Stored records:
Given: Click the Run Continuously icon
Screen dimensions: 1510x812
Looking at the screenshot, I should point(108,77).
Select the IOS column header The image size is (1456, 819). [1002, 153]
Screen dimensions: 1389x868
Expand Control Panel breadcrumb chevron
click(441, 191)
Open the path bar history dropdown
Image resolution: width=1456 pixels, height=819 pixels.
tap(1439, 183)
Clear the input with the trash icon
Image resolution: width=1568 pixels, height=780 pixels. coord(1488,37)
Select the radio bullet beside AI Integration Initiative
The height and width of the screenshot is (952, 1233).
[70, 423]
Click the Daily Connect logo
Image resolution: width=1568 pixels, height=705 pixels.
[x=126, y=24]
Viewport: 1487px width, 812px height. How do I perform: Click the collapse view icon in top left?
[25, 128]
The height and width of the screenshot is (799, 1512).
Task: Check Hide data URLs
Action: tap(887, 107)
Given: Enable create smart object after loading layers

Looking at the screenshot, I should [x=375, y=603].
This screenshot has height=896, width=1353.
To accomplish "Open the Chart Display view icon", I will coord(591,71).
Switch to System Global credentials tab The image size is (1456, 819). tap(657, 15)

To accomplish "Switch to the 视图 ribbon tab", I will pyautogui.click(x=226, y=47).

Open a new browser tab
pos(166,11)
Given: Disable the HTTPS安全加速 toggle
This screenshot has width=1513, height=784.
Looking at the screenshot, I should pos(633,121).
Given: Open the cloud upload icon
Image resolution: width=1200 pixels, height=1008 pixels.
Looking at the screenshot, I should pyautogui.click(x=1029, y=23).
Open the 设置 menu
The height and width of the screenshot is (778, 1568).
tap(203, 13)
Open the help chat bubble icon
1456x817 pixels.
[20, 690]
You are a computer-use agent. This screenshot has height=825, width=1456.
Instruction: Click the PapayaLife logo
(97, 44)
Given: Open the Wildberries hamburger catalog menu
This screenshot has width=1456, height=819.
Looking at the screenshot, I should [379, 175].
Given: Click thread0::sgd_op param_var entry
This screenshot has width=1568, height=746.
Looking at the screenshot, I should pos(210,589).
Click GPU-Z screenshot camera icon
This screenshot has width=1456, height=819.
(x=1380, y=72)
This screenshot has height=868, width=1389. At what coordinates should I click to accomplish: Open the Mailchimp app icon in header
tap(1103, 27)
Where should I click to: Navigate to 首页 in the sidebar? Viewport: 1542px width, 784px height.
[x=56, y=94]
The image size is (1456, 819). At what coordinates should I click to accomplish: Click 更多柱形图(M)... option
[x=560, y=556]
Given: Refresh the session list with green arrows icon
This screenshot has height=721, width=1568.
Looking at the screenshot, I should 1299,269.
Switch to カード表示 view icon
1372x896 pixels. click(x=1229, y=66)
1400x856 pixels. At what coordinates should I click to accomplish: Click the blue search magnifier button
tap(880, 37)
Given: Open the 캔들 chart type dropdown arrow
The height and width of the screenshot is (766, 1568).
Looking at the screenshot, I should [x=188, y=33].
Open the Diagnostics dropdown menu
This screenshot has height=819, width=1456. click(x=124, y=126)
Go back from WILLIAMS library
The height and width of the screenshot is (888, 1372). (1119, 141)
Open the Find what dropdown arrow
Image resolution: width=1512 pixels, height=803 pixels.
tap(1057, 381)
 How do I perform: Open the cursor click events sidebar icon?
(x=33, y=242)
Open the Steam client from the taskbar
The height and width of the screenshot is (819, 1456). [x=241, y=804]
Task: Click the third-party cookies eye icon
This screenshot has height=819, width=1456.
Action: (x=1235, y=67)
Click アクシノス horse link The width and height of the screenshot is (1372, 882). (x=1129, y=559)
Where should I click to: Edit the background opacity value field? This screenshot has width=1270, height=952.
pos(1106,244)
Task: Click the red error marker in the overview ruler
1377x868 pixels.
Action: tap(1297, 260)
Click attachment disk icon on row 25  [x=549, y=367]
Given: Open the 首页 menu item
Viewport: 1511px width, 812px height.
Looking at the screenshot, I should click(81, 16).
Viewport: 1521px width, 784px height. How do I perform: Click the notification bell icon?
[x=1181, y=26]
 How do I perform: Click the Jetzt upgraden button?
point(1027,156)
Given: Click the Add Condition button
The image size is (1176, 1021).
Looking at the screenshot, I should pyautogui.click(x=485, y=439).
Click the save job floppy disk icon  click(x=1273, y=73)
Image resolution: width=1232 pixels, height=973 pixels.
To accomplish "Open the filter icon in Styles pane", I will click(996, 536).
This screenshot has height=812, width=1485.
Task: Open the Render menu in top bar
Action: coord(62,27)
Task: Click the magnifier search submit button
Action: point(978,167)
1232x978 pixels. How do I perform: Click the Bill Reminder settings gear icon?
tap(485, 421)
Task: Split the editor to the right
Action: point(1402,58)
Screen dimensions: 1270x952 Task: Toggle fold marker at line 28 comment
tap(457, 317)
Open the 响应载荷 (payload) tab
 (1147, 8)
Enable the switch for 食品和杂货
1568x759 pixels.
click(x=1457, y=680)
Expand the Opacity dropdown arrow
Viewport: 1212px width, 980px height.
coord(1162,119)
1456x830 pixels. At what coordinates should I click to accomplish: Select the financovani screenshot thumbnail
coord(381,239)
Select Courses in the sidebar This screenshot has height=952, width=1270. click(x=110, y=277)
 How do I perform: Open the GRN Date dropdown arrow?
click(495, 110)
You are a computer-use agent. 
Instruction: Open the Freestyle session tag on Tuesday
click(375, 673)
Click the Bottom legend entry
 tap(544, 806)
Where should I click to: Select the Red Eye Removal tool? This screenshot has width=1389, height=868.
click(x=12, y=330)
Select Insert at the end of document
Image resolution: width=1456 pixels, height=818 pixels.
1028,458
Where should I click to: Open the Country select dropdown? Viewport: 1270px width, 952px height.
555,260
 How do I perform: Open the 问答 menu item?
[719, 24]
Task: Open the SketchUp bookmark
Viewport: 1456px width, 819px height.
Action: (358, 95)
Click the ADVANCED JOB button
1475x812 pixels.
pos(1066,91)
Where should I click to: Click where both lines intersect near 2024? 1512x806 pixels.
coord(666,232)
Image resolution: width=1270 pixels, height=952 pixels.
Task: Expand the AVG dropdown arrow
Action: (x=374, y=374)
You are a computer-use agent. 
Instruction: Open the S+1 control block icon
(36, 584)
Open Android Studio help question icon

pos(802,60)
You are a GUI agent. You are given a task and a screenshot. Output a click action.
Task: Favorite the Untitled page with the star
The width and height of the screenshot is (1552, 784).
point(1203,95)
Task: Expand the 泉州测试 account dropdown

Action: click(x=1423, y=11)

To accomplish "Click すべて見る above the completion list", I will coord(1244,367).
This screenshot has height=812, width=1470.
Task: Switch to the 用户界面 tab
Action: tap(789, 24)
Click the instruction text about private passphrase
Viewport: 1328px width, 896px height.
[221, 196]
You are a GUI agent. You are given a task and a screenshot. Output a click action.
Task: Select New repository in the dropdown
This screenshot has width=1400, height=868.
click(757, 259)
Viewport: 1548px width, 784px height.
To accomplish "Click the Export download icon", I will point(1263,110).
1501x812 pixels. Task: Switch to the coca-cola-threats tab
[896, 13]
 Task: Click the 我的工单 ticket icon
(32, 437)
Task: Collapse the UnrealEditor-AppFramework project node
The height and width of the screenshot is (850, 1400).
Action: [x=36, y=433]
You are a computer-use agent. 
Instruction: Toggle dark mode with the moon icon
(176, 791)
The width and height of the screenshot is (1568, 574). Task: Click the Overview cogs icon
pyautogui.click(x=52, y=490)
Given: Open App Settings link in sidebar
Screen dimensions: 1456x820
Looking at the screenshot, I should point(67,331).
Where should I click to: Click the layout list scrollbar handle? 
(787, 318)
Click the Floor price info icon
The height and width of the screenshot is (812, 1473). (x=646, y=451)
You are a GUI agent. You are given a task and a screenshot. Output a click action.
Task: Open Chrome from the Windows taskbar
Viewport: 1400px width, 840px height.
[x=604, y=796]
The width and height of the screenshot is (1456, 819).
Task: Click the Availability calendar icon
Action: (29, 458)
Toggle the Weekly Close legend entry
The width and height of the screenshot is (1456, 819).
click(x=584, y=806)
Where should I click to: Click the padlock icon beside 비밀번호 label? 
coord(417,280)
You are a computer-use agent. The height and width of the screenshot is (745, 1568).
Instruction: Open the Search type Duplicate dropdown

ACTIVITY: All lines in the records that contain "type" are to be copied and returned.

RESPONSE AREA:
Given: Open the 캔들 chart type dropdown arrow
Instruction: Open the Search type Duplicate dropdown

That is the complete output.